NEW YORK (TheStreet) -- There was concern three weeks ago when oil prices broke a five-and-a-half year milestone, falling to less than $50 a barrel. On Wednesday panic set in as the price of crude oil fell to less $45.
Chevron shares closed Wednesday at $103.71, down 4.2%, and had lost even more ground early in Thursday's session, trading at $102.67 around 10 a.m. EST.
As of midmorning Thursday, shares had lost 8.5% so far in 2015, compared with declines of 3.4% and 2.8%, respectively, for the Dow Jones Industrial Average and the S&P 500. Worse still, shares of Chevron, which is headquartered in San Ramon, Calif., have lost almost 23% of their value in the last six months.
The main problem is a supply glut combined with the Organization of the Petroleum Exporting Countries' decision not to cut back on output. And that was its stance at $75 down to $50. Now analysts are predicting oil prices won't reach bottom until around $40 per barrel.
In this setting, an oil major such as Chevron must adjust its revenue and earnings projections and rethink the merits of its production projects. This is because with oil prices at depressed levels, the economics of the business/projects no longer make sense. This issue will also affect companies such as ConocoPhillips (COP) - Get ConocoPhillips Report , ExxonMobile (XOM) - Get Exxon Mobil Corporation Report and Royal Dutch Shell (RDS.A) .
Doug Leggate, an analyst at Bank of America who recently downgraded Chevron shares to underperform, says that Chevron's growth projection assumes oil prices at $110. With prices now at around $44 per barrel, there is a $66-per-barrel gap, and don't forget Chevron's net debt position of roughly $2 billion.
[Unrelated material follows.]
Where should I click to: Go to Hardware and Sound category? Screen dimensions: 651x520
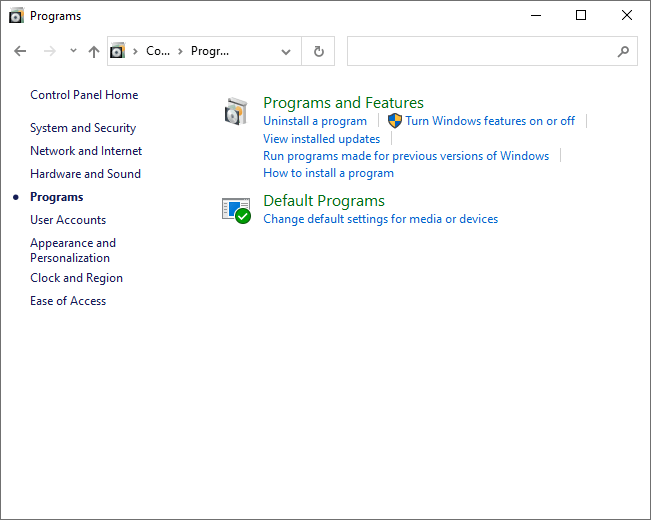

For Chevron's fourth quarter ending in December, analysts will be looking for earnings of $1.64 per share on revenue of $30.65 billion, representing year-over-year decreases of 36% and 45%, respectively. For the full year, analysts will be looking for earnings of $9.75 on revenue of $212 billion, down 12% and 7%, respectively.
As long as the glut of oil remains on the market, Chevron is likely to see revenue and profits decline. The company's ability to produce more oil is no longer an asset. And until the economics of Chevron's business makes sense again, investors should stay away from the stock.
This article is commentary by an independent contributor. At the time of publication, the author held no positions in the stocks mentioned.